ML-Ready Datasets: Difference between revisions

Revision as of 16:40, 18 June 2024

Machine Learning (ML)-Ready datasets are structured datasets that have been pre-processed and organized which makes them suitable for training ML models. These datasets typically do not require any further modifications and allow users with little to no scripting experience or domain knowledge to streamline the model development process. Bioinformatics has greatly benefited from ML-ready datasets in areas such as protein structure prediction, biomarker discovery, clinical data analysis, and systems biology. Various -omics datasets, including glycomics, proteomics, genomics, and transcriptomics, have been leveraged to drive these advancements. ML-ready datasets also provide novice bioinformaticians with the ability to explore ML techniques without requiring extensive expertise in the subject matter.

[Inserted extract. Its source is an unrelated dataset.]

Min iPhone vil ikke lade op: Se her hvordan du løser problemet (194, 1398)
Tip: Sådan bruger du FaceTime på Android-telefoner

This, in turn, promotes the growth of bioinformaticians by helping them understand the nuances of -omic data curation and how these factors impact modeling approaches.

Applications and Examples

Sequence Analysis

ML-ready datasets have enabled researchers to identify sequences, mutations, and variants by training models that can recognize patterns in DNA, RNA, and protein sequences.

Examples:

Identifying the protein molecular phenotypes that are associated with human missense variants^[1].
Investigating RNA-seq expression data to determine genes associated with disease^[2].

Biomarker Discovery

ML-ready datasets can help identify biomarkers for diseases to help facilitate early diagnosis, prognosis, and the development of targeted therapies.

Examples:

Leveraging genomics and healthcare data to identify genes associated with targeted diseases to predict the burden of risk^[3].
Identifying biomarkers associated with cardiovascular disease^[4].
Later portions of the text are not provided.